Published December 02, 2012
In the hierarchy of kitchen remodeling, replacing cabinets is king -- no other improvement does more to transform both the look and function of the space. At the same time, all-new cabinets tend to cost more than any other element and often mark the dividing line between a makeover and a full-blown renovation, complete with a home equity loan and weeks of microwaved meals. But the fact remains that if your kitchen needs some sprucing up, you can't ignore the cabinets. No problem. There are plenty of ways to give yours some love (without letting them know you're working with a small budget).

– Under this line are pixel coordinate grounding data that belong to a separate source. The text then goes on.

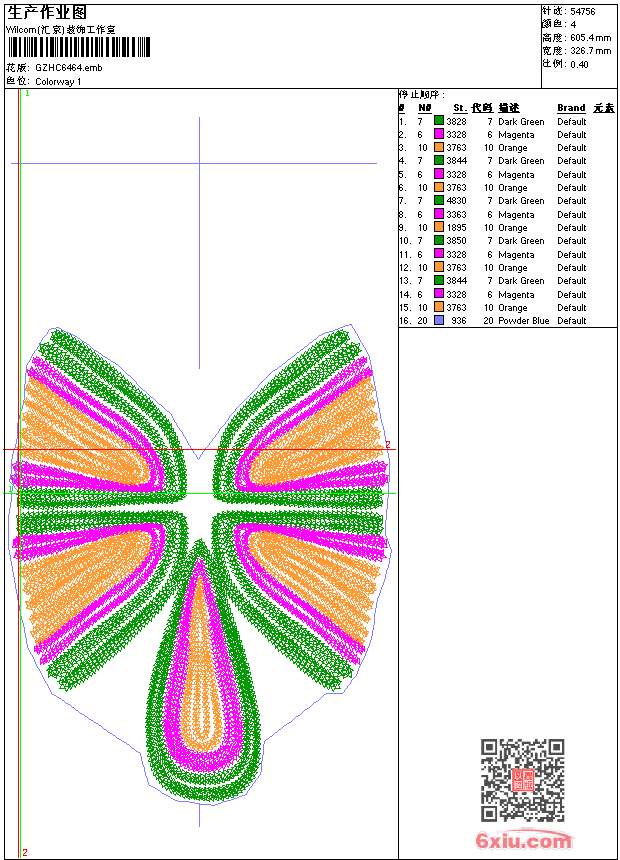The height and width of the screenshot is (860, 620).
Task: Click the upper-left orange wing section
Action: pyautogui.click(x=82, y=433)
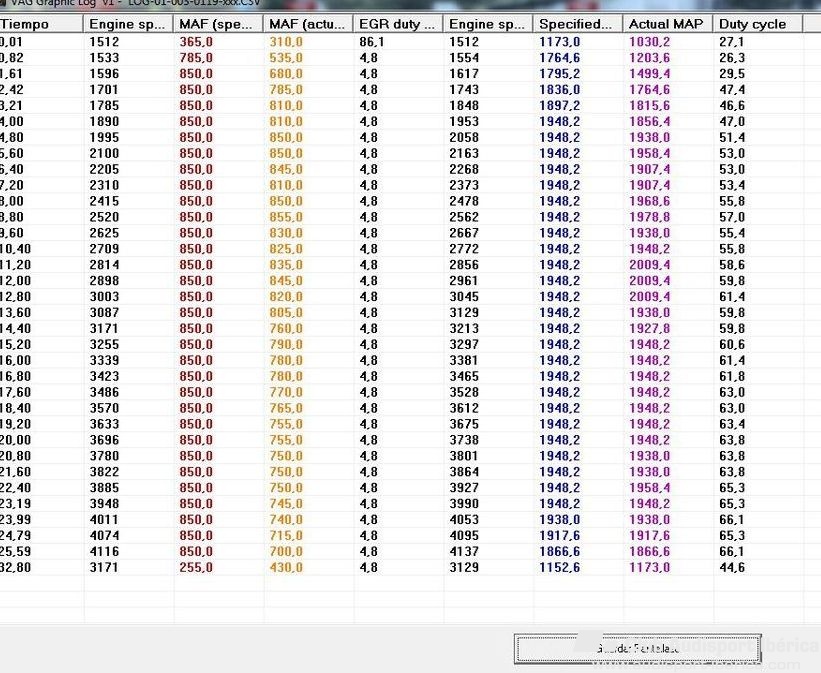Click the engine speed cell 4116

click(x=103, y=552)
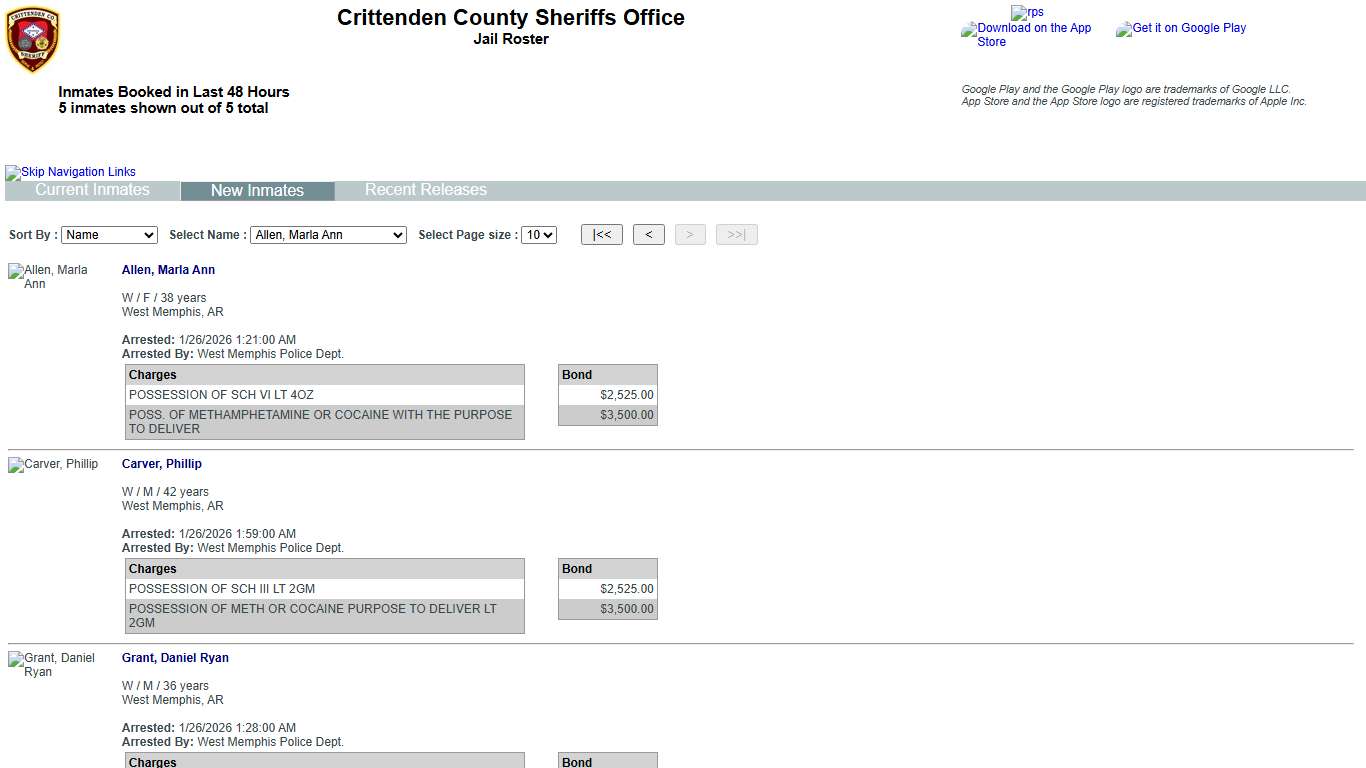Open the Download on the App Store link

Painting or Refinishing…Maybe
The most ubiquitous idea for an easy cabinet upgrade has to be painting or refinishing. And this makes sense; it's a lot of hard work, but it can yield a dramatic change at a cost that's dramatically lower than full replacement or even adding new doors and refacing the boxes. But here's a caveat that's a lot less common than the idea itself: Don't expect a factory-quality finish. DIY-painted cabinets have brush strokes and muddled details, and standard paint isn't nearly as durable as the stuff that manufacturers use. Stripping, sanding and refinishing stained cabinets is a ton of work, and getting stain just right takes years of experience (you can certainly wing it; you just need to have realistic expectations). Bearing this in mind, painting or refinishing cabinets often is a good idea if their existing finish is really bad and can't be substantially improved with a good cleaning. So start with that, try on some new hardware (see below), then decide whether repainting or refinishing is really worth it. If so, take the time to do it right, and you'll likely be happy with the results.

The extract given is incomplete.